Though some may argue that GPT-4 is a work in progress, and that perceived alignment issues could be worked out in further iterations, I believe that the responses given by GPT-4 are evidence enough to at least throw a very large, very dark shadow of doubt on that particular line of thought, especially considering that these responses were given by the public version of GPT-4, which we know has been programmed to consider the nature of the questions given before responding (for example, it will refuse to give users the instructions for building a bomb). Even more concerning is the possible scenario where an AI, using the same logic-based reasoning that led to GPT-4's responses in this chat, could conceivably determine that it would be in humanity’s (or its) best interests to avoid the installation of effective guard rails by simply pretending to be aligned, while actually reserving the right to act autonomously regardless of human input.
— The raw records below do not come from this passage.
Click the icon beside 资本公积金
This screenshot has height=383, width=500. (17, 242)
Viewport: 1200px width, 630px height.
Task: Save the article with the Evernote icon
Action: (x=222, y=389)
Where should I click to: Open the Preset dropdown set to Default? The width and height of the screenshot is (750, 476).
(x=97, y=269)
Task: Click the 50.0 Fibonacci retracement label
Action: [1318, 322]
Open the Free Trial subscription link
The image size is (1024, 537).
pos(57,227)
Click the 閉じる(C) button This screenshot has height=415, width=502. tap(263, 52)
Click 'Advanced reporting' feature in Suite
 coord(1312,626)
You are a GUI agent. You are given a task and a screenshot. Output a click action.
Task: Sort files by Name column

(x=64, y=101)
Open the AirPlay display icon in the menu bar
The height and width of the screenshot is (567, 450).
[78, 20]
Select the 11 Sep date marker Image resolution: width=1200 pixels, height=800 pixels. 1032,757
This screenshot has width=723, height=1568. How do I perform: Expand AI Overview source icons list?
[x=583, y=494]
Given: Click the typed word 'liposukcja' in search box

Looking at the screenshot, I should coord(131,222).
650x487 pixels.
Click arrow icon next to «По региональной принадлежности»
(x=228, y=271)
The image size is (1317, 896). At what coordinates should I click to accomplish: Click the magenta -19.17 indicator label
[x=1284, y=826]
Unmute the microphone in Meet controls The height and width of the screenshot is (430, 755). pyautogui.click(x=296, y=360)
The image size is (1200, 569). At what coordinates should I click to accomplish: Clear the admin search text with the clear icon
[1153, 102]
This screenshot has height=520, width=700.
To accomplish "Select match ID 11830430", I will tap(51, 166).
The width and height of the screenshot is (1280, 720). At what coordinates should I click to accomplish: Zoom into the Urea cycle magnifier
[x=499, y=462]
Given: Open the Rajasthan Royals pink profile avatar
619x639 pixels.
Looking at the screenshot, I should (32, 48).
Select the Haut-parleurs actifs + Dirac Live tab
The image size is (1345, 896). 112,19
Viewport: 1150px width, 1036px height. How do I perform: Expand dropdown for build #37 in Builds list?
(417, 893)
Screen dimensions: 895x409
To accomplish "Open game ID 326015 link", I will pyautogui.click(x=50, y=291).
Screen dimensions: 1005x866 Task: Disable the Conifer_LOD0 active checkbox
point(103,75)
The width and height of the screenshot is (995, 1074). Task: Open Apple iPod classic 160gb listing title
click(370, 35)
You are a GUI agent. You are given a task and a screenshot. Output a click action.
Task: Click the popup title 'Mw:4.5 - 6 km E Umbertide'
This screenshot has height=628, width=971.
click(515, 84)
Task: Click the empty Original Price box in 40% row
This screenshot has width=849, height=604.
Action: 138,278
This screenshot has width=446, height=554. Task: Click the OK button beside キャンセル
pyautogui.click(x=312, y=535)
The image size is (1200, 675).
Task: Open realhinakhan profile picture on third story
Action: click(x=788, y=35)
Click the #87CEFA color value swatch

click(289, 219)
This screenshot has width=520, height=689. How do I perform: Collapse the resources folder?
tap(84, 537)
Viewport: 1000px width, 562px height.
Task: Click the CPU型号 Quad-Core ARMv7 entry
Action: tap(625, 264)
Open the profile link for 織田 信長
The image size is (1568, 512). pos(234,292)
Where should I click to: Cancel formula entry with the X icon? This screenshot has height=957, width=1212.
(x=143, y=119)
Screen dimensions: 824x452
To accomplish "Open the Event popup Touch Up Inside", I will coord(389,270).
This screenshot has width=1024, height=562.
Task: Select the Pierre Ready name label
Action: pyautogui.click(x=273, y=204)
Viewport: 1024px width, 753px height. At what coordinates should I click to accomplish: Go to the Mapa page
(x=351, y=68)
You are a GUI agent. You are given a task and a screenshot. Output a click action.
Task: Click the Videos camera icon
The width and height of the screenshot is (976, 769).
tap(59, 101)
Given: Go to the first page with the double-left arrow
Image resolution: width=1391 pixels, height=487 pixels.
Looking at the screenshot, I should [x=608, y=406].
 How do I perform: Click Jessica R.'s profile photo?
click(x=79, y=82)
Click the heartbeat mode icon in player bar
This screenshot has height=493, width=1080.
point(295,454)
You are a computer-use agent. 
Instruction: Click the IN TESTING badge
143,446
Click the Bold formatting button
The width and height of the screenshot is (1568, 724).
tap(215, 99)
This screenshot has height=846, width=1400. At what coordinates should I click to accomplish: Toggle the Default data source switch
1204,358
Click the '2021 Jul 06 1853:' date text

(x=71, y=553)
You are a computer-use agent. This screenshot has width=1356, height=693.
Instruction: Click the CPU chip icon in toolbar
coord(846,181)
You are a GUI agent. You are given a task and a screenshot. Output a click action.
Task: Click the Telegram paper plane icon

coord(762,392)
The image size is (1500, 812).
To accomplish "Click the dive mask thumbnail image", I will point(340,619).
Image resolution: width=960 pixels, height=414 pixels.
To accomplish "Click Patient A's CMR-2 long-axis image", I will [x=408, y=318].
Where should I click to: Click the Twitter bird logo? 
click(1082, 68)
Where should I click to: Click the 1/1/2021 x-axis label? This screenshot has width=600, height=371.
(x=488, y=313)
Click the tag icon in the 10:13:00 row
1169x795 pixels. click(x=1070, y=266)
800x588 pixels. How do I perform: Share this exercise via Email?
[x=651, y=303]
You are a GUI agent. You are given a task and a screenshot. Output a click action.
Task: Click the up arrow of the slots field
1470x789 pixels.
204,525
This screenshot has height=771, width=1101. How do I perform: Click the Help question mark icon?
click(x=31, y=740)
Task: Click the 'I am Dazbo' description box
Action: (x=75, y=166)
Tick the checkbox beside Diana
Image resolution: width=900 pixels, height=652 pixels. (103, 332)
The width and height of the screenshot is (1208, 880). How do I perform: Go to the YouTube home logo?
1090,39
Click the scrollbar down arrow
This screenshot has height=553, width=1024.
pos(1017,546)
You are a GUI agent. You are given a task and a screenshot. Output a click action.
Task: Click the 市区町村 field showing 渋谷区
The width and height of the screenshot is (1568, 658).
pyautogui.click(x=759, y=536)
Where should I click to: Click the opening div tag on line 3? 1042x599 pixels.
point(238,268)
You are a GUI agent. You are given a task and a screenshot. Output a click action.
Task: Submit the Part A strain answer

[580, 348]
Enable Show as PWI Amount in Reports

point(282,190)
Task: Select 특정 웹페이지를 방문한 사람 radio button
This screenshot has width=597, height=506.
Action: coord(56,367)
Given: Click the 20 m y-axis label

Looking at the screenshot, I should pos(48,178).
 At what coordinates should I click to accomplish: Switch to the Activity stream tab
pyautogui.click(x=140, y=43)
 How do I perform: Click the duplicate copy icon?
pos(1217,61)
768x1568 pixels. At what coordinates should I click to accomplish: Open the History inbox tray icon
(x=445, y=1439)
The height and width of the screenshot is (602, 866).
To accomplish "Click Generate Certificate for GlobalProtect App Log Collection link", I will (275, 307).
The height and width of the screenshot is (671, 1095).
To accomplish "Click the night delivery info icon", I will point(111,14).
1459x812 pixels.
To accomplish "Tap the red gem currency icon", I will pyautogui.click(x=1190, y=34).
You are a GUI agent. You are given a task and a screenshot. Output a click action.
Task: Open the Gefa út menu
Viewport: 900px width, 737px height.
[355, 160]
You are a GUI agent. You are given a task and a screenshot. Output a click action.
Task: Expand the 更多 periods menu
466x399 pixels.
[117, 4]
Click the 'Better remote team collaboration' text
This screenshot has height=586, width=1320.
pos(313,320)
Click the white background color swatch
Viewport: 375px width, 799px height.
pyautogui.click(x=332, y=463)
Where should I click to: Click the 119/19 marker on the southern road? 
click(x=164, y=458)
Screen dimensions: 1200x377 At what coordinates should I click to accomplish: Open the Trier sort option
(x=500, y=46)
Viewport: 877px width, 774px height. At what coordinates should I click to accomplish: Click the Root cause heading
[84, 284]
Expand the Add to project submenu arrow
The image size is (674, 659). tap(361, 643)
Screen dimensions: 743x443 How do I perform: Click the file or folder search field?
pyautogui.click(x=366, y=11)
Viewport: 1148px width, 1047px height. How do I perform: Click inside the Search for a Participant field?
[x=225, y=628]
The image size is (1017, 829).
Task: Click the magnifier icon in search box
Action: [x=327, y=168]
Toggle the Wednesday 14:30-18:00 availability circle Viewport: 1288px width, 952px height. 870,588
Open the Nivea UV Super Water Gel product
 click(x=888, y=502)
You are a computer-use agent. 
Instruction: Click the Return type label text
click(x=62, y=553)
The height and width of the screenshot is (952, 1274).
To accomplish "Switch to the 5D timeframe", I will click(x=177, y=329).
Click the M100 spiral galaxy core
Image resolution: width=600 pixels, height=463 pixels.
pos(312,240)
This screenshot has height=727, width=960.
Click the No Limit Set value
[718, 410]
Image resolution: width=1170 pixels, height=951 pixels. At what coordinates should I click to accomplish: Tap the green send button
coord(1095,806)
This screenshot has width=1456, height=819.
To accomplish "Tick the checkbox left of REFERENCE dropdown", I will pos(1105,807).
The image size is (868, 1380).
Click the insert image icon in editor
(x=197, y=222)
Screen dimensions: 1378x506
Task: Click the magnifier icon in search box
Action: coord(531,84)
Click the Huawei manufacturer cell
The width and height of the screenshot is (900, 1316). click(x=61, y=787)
At this point you might think: Why not just shut everything down and take some time to figure all of this out? Well, you wouldn’t be alone in wondering this. In fact, a letter has been signed by several thousand people calling for a 6 month break in the development of any AI technology more powerful than GPT-4, with some big names in the computer/AI world being among the signatories. The problem is that even if everyone in the US agreed to the break (a possibility so low as to be negligible, given the history of humans, with their myriad wants and motivations, trying to agree on things), it would ultimately be pointless, as it would not prevent other countries from continuing their own AI research. In fact, we have no way of knowing with certainty what has been developed in other countries, or what is planned. For that matter, we have no way of knowing with certainty what may be in the works elsewhere in the US, including government-led projects. In other words, the genie is out of the bottle.

Taking all of this into consideration, I believe that a good portion of the time, money and energy put into devising guard rails should be redirected towards helping the human race prepare for a world with autonomous, unaligned AGI. Though we have no way of predicting with certainty how such an entity would behave, it would behoove us to at least attempt to devise a scenario where we could interact with the AGI in a reasonable way, thus reducing possible incentives for it to ignore us, or even worse, to view us as a problem to be eliminated. Who knows, this might even be an opportunity for the human race to learn to cooperate effectively in the hopes of achieving a common goal.

Finally, I want to say that my intention in writing this is not to alarm or spread fear, but rather to raise awareness. As such, I encourage everyone to keep abreast of developments in AI, and to ingest media with a healthy dose of discernment, carefully considering the source of the news and the possible motivations of the people publishing the content. I also suggest doing your own verification of facts (including those I present in this post), as there are stories out there offering wildly different takes on the present state and future consequences of AI.

Oh, and one more thing... no, I did not use Chat GPT to write this post.